◆ **Task item**:
Please set down, word for word, the line that contains "Task: Sort standings" and every line after it to the end of the entries below, omitting the pictures.

Provided entries below:

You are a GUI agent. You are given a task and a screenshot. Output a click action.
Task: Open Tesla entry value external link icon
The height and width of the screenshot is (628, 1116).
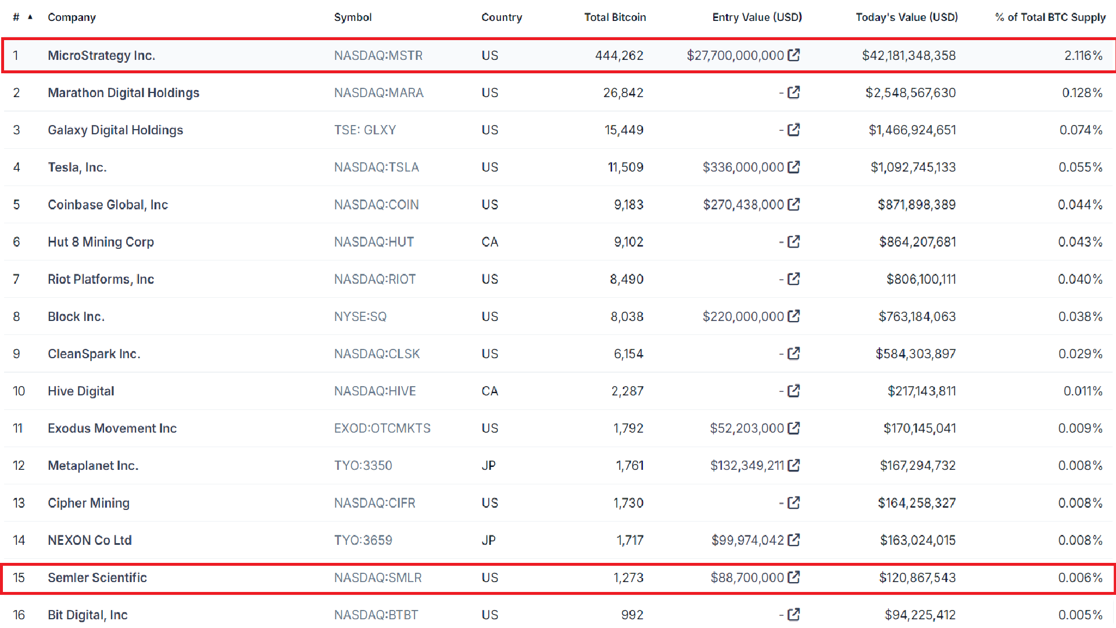pos(793,167)
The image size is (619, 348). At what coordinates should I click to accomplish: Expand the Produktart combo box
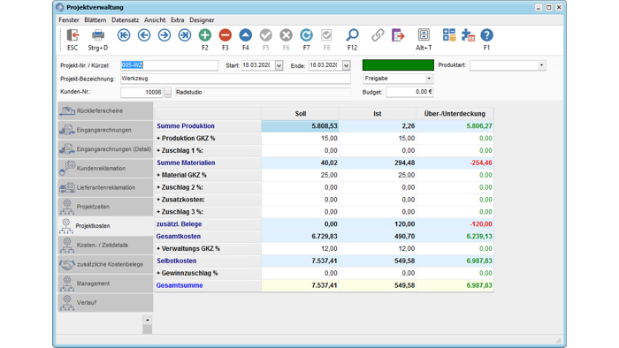541,65
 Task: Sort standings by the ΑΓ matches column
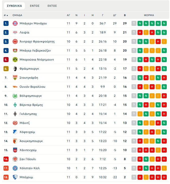click(x=69, y=15)
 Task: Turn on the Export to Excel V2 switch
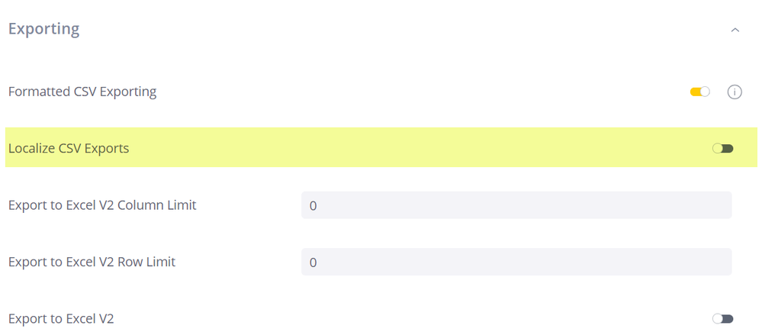(x=722, y=318)
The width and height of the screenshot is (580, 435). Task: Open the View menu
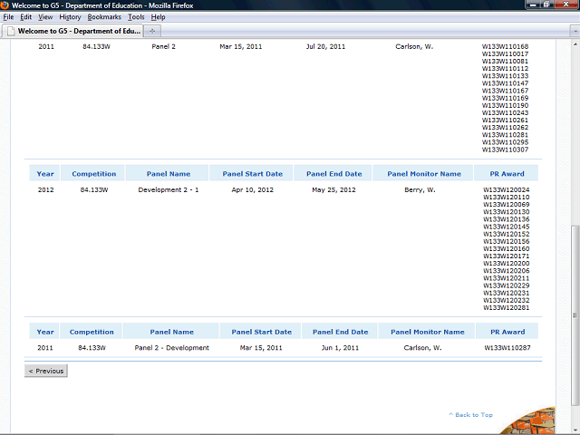point(45,17)
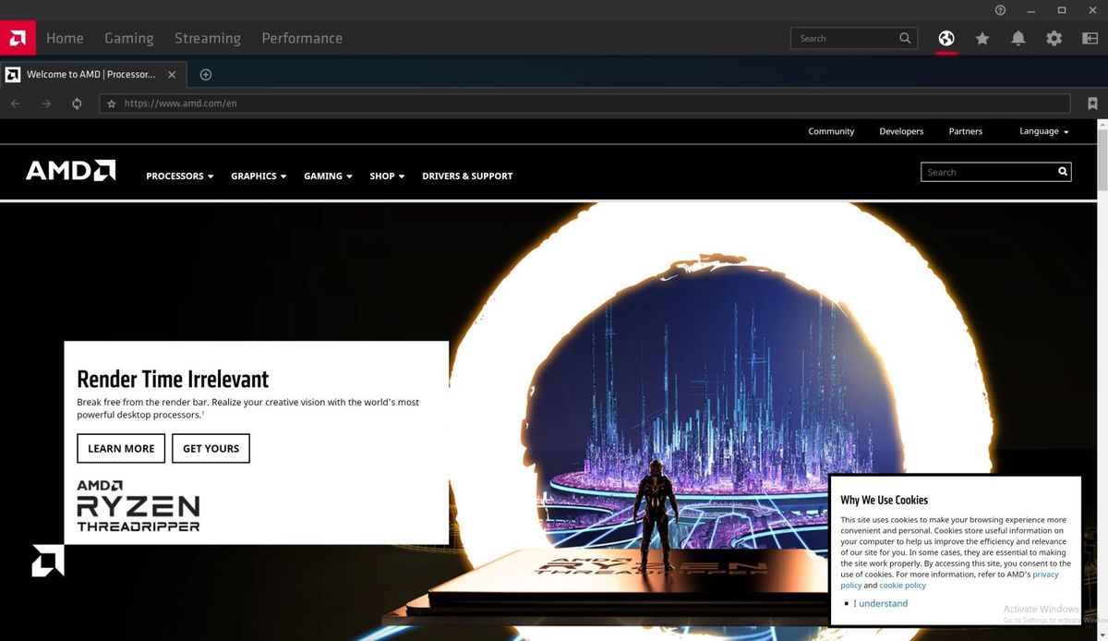Click the collapse-panel icon at top right

(x=1090, y=38)
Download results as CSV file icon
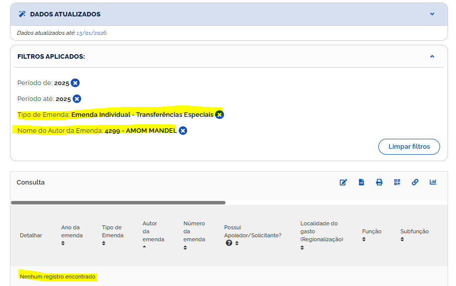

End of Provided entries.

◆ **Task response**:
 Task: Sort standings by the ΑΓ matches column
click(x=69, y=15)
 Task: Turn on the Export to Excel V2 switch
(x=722, y=318)
The width and height of the screenshot is (580, 435). Task: Open the View menu
point(45,17)
Click the collapse-panel icon at top right

(x=1090, y=38)
Download results as CSV file icon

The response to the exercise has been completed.